Pero hay demasiadas variables. Si el colectivo está lo suficientemente lleno, una frenada brusca en un momento inadecuado puede hacer perder la batalla. Del mismo modo, el ocupante anterior del asiento deberá levantarse y ocupar un lugar hasta entonces ocupado por otras personas. Esto llevará a una reorganización del vehículo en la que pueden aparecer rivales inesperados.
Cuando el asiento queda libre, es cuestión de velocidad. Debe encontrarse un camino allanado hacia el sentarse. No vale correr, no vale apartar a otras personas. La lucha es breve, intensa y tácita. No se produce un combate explícito. La situación misma lleva a la resolución. Quien esté peor ubicado, aceptará su derrota con hidalguía y viajará parado, hasta que logre mediante otro combate secreto conseguir un asiento.

El retorno del colectivo

Los colectivos de la ciudad de La Plata se dividen en cuatro líneas básicas: norte (identificada con el color celeste), sur (verde), este (amarillo) y oeste (rojo). Cada línea circula en la dirección que su nombre indica, y cuando alcanza el destino que le ha sido asignado, jamás regresa. Los pasajeros vuelven en la línea de la dirección opuesta.
Sería razonable pensar que las unidades individuales cambian a la línea opuesta cuando llegan a la terminal. Sería una medida sensata para el bolsillo de la empresa estatal que opera el transporte público. Pero está muy claro que no es así, porque cada colectivo está pintado con el color de su única dirección posible.
Esto deja a La Plata con tres opciones:

  1. Pintar cada unidad cuando llega a la terminal. Esta opción tiene la ventaja de garantizar la limpieza de todos los colectivos en circulación, aunque tiene un gran costo diario de pintura.
  2. Acumular las unidades en las terminales y después moverlas subrepticiamente hacia la terminal opuesta. La operación debe realizarse preferentemente por la noche y por las afueras de la ciudad, porque de otra manera los habitantes de La Plata verían circular a los colectivos en la dirección contraria a la que deberían llevar, y no podrían orientarse a partir de ellos. También requiere una inversión en personal para realizar el traslado, aunque pueden existir grandes camiones portacolectivos que lleven de a varios y simplifiquen así la operación.
  3. Eliminar de circulación cada unidad al completar su primer viaje. Esta variante implica fabricar un colectivo nuevo cada vez que deba salir uno nuevo, a un ritmo que permita mantener las frecuencias de transporte urbano. Es decir, calculando una frecuencia promedio de cinco minutos durante la jornada y de 30 minutos de 0 a 6, da que cada línea necesita 360 unidades cero kilómetro por día (los fines de semana circulan algunas menos). Debe tenerse en cuenta que cada una de las cuatro líneas abarca varios ramales, por lo tanto la producción es mucho mayor que los 1440 que parecen ser.

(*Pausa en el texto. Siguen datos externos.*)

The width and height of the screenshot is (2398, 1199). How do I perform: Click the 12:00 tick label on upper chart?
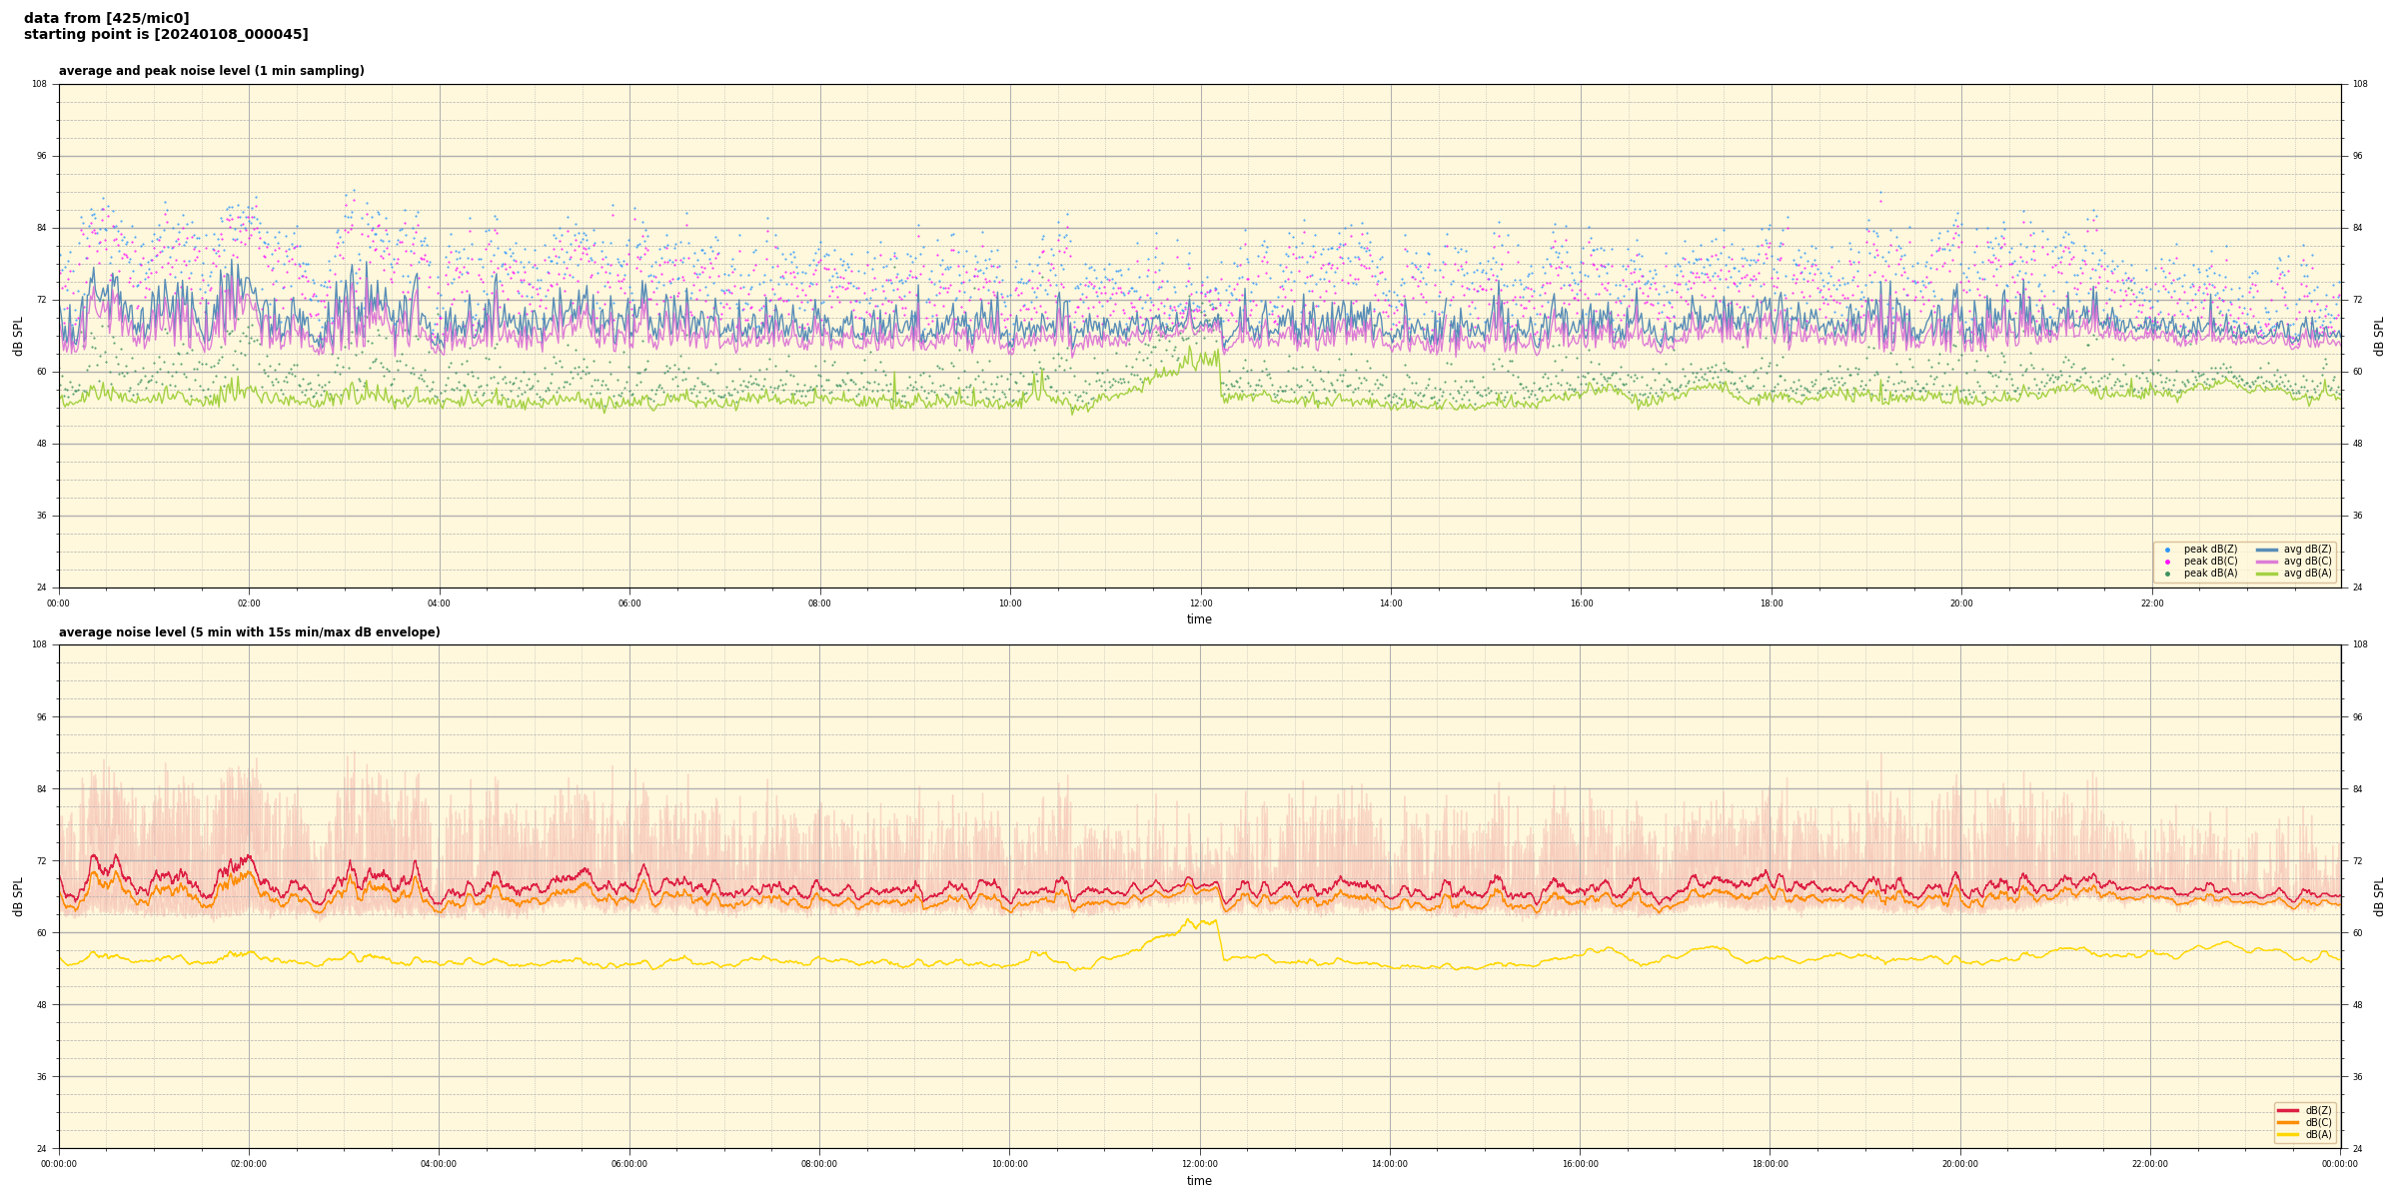point(1200,603)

Sabiamente, las autoridades han adoptado esta última alternativa. De esta manera, a partir de la reforma del sistema de colectivos a mediados de los ’90, el área metropolitana de La Plata se ha convertido es el líder regional en producción de transporte automotor, con flujo diario de varios miles de unidades.
Se genera el problema de qué hacer con los colectivos que ya arribaron a su destino. La solución es muy simple: son vendidos a otras ciudades del país y del exterior que necesitan unidades nuevas. El precio es muy conveniente, porque se trabaja con un volumen altísimo y eso permite minimizar los costos. Además, los colectivos, que técnicamente son usados, pueden ser vendidos como nuevos, porque sólo tienen unas pocas decenas en su haber.
Otras ciudades han intentado copiar este modelo, pero el impulso de La Plata, que ya tiene aceitado un ritmo de trabajo, es tan productivo que a los demás no les dan los costos para iniciar una competencia.
En algunos casos se ha propuesto reducir costos incorporando en forma moderada algunas de las otras opciones, y algunos funcionarios fueron descubiertos cuando estaban a punto de llevar a cabo una operación que implicaba convertir colectivos de la línea “Sur” en “Norte”. Pero felizmente los conductores, que se alternan entre ambas líneas, reconocieron los restos de pintura y se negaron a circular con esas unidades. La ciudadanía de La Plata está contenta con el sistema, que aporta fondos deseables a las arcas de la ciudad, y permite mantener servicios de excelencia con impuestos bajísimos, además de generar un nivel de ocupación nunca visto en la historia. Es por eso que desde que se realizó la reforma siempre se han encargado de reelegir al partido que la inició, y que les trajo prosperidad a partir de la hábil observación de las leyes del mercado, las necesidades urbanas y los puntos cardinales.

Indique su Destino

Subí al colectivo. Lo primero que vi fue un cartel que decía “indique su Destino al chofer”. Y yo sabía adónde me tenía que bajar, pero no mi Destino. No estaba seguro de que nadie lo supiera. Uno puede tener toda la vida planificada, pero cualquier imprevisto cambia todo. Tal vez alguien que ya vivió casi toda su vida conoce la generalidad de su Destino, aunque no sepa exactamente cómo va a ser el tiempo que le queda. Pensé que tal vez el cartel se refería a los jubilados, y era para poder adjudicar algún tipo de descuento.
Iba a decirle todo esto al chofer cuando vi un cartel que decía “prohibido conversar con el conductor”. No especificaba monologar, es cierto. Pero yo necesitaba una respuesta, porque toda mi ponderación era para poder saber los pasos inmediatos a seguir. Esos pasos podrían, incluso, marcar mi Destino. No podía descartarlo. Sin embargo, lo que podía descartar era que el chofer me fuera a dar alguna respuesta útil, justamente porque tenía prohibido conversar.
Entonces hice trampa: le dije dónde me iba a bajar. El chofer marcó el valor del boleto y pagué. Después fui a sentarme atrás. Había resuelto el dilema pequeño, pero me quedé pensando en mi Destino, y en la posibilidad de conocerlo.
Tal vez, pensé, uno puede tener cierta visión. Tal vez podemos ver el presente, y por qué no el futuro inmediato, y hacernos una idea. Podemos ir pispeando el Destino de nuestra vida tal como es ahora, y corregir la vida de acuerdo a lo que nos da. Tal vez nos podemos asomar al Destino.
Pero cuando pensaba eso, otro cartel despiadado terminó con mi esperanza: “prohibido asomarse”

Colectivos de fiesta

La Línea 62 anuncia que sus unidades de servicio regular serán decoradas con elementos pensados para otorgar al viaje diario un aspecto festivo, fuera de lo común. A partir de ahora, el traslado en colectivo, más que una molestia, será una aventura excitante.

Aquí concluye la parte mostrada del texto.